During the last 10 years, missions to the moon have revealed locations where ice water could be located beneath the surface. The moon is not flat, but has permanently shadowed craters at the north and south poles that hold ice water and volatiles.

“The moon’s Shackleton crater at the South Pole is a very compelling target,” Mueller said. “Researchers think that up to 22 percent of the surface content could be water ice.”

Extreme access will be required on these missions into the permanently shadowed regions of the moon, Mueller said. There are hundreds of small craters at the moon’s North Pole, and there is data that shows they might contain up to 600 million metric tons of water ice.

Mueller said space mining requires access, resource excavation, extraction, and then some level of processing.

“Solar system resource utilization is the key to expanding civilization off Earth,” Mueller said.
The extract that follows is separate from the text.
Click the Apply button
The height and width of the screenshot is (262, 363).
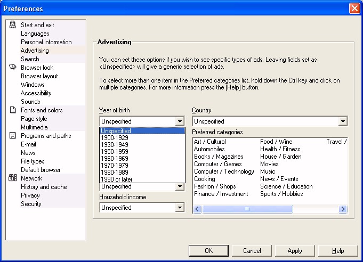pos(294,251)
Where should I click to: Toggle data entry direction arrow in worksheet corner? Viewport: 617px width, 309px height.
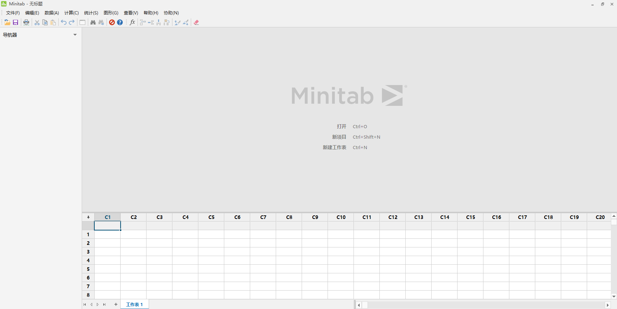coord(88,217)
“The solar system has vast amounts of resources, but there’s a catch. They must be acquired and processed to be useful. Our job is to figure out how to do that.

“Asteroids have huge amounts of resources in the Asteroid Belt and so do near-Earth asteroids. The lunar poles also are showing evidence of volatiles as is Mars,” Mueller added. “We need to develop the technologies to extract these resources, but accessing the permanently shadowed regions of the craters is going to be hard and harsh.”

“How very fortunate it is that we have all of this amazing technology,” Dubrow said.

Other presentations from Kennedy’s Engineering and Technology Directorate included “Cryogenics in Space” from cryogenic engineer William Notardonato, and “Cryogenics and Energy at the Extremes,” by James Fesmire, senior engineer and co-founder of Kennedy’s Cryogenics Testbed Laboratory. A second presentation from Larson focused on “RESOLVE: NASA’s Lunar Ice Prospector.”